After seeing a bit of jungle and some elephants we went to the visitor centre to learn about the animals who inhabit the park, including the Bengal Tiger, Mugger Crocodiles, King Cobra, and the Sloth Bear. Our guide then took us to the riverbank to watch the sunset (and a passing croc or two) which was really nice.
The next day we set off for a jungle walk and canoe trip. There were 8 of us in the canoe I was in, plus the “driver” and our guide, and it was utterly fantastic being so close to the water and all the wildlife. We went quite far down the river, passing some crocs and birds, the whole time I had the theme from Jurassic Park in my head, as the scenery would have been perfect with a couple of pterosaurs flying overhead.

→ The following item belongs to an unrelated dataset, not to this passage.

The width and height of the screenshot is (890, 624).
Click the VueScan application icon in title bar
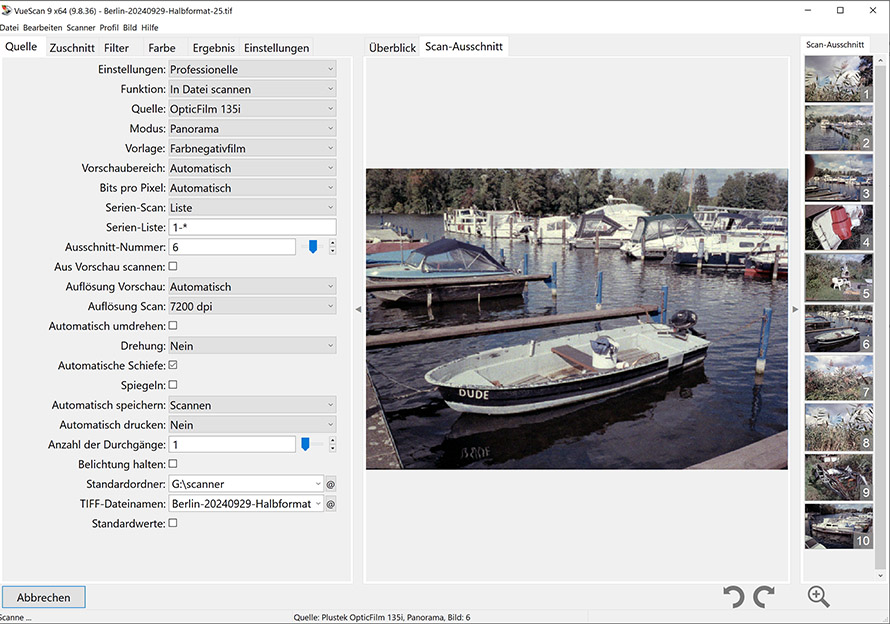tap(7, 10)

We then disembarked for our walk through the jungle. We saw plenty of rhesus monkeys, some Sambar deer, loads of birds, and some footprints belonging to a rhino, a sloth bear, and even a tiger, which was super awesome as apparently even a footprint is quite a rare sight.
We walked for a while, trying to track the rhino that had recently passed through leaving mud over the leaves and footprints on the ground, but to no avail, so we headed for the elephant breeding centre. This was the home of a pair of elephant twins who were born back in 2009 and are the third set to have been born there, but the only surviving pair to date. There was also a 1 month old male calf who was so cute and playful that he was getting a lot of attention from everyone.
After lunch some of us went to the river to watch the elephants being bathed. I chickened out of participating because I had managed to come away for the weekend with only one t-shirt, but it was still really nice to watch, and straight afterwards we all rode elephants through the jungle so I don’t feel like I missed out too much. We even found a 6 year old male rhino standing on the riverbank opposite us, looking stunning, so we stood on some rocks and watched as he swam towards us, apparently unaware of our presence.
Happy with our heffalump ride and rhinocelot encounter we had dinner and went into the village to watch a traditional Tharu dance display. The Tharu are a “tribe” of people who have inhabited Chitwan and the Terai for ages and are known as “forest people”, and apparently have a genetic trait which makes them much less likely to get malaria than other folk, which is cool. So they did some awesome battle dances including one with a fire stick, so that was fantastic, and then at the end they invited people so get on stage, and for some reason I did. I can’t even do the macarena so I dread to think how it looked to everyone in the audience, but luckily by the end of the dance the stage was crammed so I doubt I stood out too much!